South Korea was punished by a slowdown in Chinese tourism and the ejection of South Korean businesses from China after Seoul installed a missile defence system of which Beijing disapproved. The Philippines, which attempted to check Beijing’s ambiguous and expansive claims in the South China Sea by submitting the dispute to an international court of arbitration, has been subjected to an ongoing campaign of harassment and intimidation of its fishing fleets by China’s maritime militia and coast guard. Vietnam, which has challenged incursions into its territorial waters, has been on the receiving end of cyber attacks.
This partial list only underscores the larger point that as Beijing’s power has grown, so too has its ability to affect more countries in more ways.
Policy responses have differed in tone and intensity. The Philippines has gained remarkably little from Beijing despite President Rodrigo Duterte’s announcement of “separation” from the US and realignment with Beijing and Moscow. Malaysia, by pushing back against what Prime Minister Mahathir Mohamad deemed Beijing’s “new version of colonialism”, was able to renegotiate infrastructure deals on more favourable terms. Meanwhile, Japan has resisted China’s consistent pressure in the East China Sea, and is playing a leading role in forging new ties across the region while improving its relationship with Beijing.
Safe passage
Most Indo-Pacific countries will likely want to continue to hedge, desiring to derive as much benefit from both powers as possible while also avoiding sticking their necks out too far. But it is clear that they are trying to figure out a way forward as the safe passage between the shorelines grows ever more narrow. Three starting points should inform their course.
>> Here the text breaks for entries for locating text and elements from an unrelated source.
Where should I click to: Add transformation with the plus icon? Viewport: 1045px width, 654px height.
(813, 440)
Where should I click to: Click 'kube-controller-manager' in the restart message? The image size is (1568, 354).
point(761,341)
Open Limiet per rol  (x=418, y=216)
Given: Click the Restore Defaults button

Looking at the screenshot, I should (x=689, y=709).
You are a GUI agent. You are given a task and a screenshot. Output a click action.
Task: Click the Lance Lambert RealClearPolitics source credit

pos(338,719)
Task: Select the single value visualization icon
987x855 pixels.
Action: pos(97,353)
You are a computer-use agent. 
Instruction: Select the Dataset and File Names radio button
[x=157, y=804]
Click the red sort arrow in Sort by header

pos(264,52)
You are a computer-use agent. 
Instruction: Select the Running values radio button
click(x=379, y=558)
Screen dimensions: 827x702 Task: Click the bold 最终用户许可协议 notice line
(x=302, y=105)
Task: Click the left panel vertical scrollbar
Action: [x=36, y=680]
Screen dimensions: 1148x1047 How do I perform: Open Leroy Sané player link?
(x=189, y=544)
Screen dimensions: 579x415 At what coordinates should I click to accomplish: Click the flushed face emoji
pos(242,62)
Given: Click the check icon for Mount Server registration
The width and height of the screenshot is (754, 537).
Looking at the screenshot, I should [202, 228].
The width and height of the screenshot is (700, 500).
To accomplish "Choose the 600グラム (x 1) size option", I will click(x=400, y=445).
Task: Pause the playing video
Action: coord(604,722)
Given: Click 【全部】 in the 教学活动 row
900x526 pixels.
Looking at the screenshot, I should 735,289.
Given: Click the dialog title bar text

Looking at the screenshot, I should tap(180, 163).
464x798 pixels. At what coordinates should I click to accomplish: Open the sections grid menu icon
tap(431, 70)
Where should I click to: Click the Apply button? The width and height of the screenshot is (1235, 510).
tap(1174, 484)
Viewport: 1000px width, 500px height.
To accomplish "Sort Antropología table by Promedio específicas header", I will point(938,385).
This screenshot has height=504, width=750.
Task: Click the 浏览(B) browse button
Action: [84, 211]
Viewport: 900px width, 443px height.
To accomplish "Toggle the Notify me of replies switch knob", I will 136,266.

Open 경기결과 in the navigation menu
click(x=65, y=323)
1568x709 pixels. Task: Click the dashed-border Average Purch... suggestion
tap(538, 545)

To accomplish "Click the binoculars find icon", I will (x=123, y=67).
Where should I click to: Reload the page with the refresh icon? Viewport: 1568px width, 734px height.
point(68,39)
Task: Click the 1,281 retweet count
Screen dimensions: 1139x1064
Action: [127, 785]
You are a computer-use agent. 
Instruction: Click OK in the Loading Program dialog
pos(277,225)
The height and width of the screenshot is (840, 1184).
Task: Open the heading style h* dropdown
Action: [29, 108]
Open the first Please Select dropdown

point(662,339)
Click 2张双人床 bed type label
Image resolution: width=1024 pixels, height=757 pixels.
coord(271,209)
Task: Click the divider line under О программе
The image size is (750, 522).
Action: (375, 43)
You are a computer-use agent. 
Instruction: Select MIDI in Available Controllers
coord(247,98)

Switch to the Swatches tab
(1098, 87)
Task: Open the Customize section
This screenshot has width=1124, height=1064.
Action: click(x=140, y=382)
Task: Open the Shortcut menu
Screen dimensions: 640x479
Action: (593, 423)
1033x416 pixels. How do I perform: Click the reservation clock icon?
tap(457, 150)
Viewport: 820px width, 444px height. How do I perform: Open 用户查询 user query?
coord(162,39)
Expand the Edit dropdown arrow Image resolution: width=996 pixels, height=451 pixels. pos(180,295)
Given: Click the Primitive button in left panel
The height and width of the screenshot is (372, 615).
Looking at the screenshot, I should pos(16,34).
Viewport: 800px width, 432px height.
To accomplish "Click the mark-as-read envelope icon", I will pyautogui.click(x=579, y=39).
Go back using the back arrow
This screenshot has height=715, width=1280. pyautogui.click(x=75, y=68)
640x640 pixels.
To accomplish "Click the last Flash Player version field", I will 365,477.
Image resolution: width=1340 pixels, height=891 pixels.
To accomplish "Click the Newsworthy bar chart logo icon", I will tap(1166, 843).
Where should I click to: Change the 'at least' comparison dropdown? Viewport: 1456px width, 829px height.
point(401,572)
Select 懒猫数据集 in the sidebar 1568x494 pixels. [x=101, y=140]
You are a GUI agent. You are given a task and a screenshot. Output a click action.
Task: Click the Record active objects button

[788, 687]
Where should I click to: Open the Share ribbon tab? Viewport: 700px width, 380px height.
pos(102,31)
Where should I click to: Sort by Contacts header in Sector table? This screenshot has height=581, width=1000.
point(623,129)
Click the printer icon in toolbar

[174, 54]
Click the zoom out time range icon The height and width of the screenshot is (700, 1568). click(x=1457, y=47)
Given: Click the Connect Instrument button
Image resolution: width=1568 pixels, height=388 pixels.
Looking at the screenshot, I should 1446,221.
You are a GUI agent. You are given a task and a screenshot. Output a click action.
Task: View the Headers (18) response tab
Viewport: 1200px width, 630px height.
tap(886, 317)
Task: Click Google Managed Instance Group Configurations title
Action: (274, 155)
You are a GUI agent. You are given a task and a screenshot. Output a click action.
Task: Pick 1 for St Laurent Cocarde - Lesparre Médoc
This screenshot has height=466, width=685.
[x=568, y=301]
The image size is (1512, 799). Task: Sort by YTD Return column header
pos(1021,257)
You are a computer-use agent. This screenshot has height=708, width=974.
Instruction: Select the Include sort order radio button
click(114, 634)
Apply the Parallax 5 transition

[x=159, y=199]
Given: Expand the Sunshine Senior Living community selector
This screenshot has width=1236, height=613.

First, regional co-ordination needs to intensify, and should include more robust discussions of the problems each nation is facing and what responses seem to work best. All Indo-Pacific nations are now dealing with Chinese aggression – sometimes forceful and coercive, sometimes implicit and suggestive. And Beijing is tailoring the pressure, varying its approach from country to country. This has been effective for China because thus far each country has addressed this coercion as a bilateral issue. Broader discussion of problems and successful responses would allow best practice to be widely disseminated, and help countries to pool knowledge and resources.
Second, to accrue maximal benefits from both sides, smaller countries need the ability to hedge more effectively. A nation that accepts investment, funding or development aid from only one big power will become overly reliant on that country. Similarly, countries that have neither the ability to defend themselves nor the capacity to inflict asymmetric costs on would-be aggressors are easy targets for coercive activities. But nations that make themselves attractive destinations for investment while also building the capacity of their armed forces stand a greater chance of enhancing their prosperity and preserving their independence.
Finally, countries are increasingly being forced to take sides on technology developments in fields such as space exploration, artificial intelligence, quantum computing, robotics and 5G network infrastructure. The decisions that governments take, especially on 5G, will lock them into dependent relationships with system providers and determine the strategic and economic risks they will face over the long run. The nations that are most likely to thrive in an increasingly bifurcated world are those that make their policy decisions based on long-term implications as well as immediate costs.
Middle powers in the Indo-Pacific region are understandably anxious and concerned, as the middle path they have hewed to in the past continues to narrow. But as understanding spreads of the risks posed by engagement with China they would be wise to focus on strengthening their capacity to resist. That will help them counter the worst of China’s coercion and secure a prosperous future for their citizens.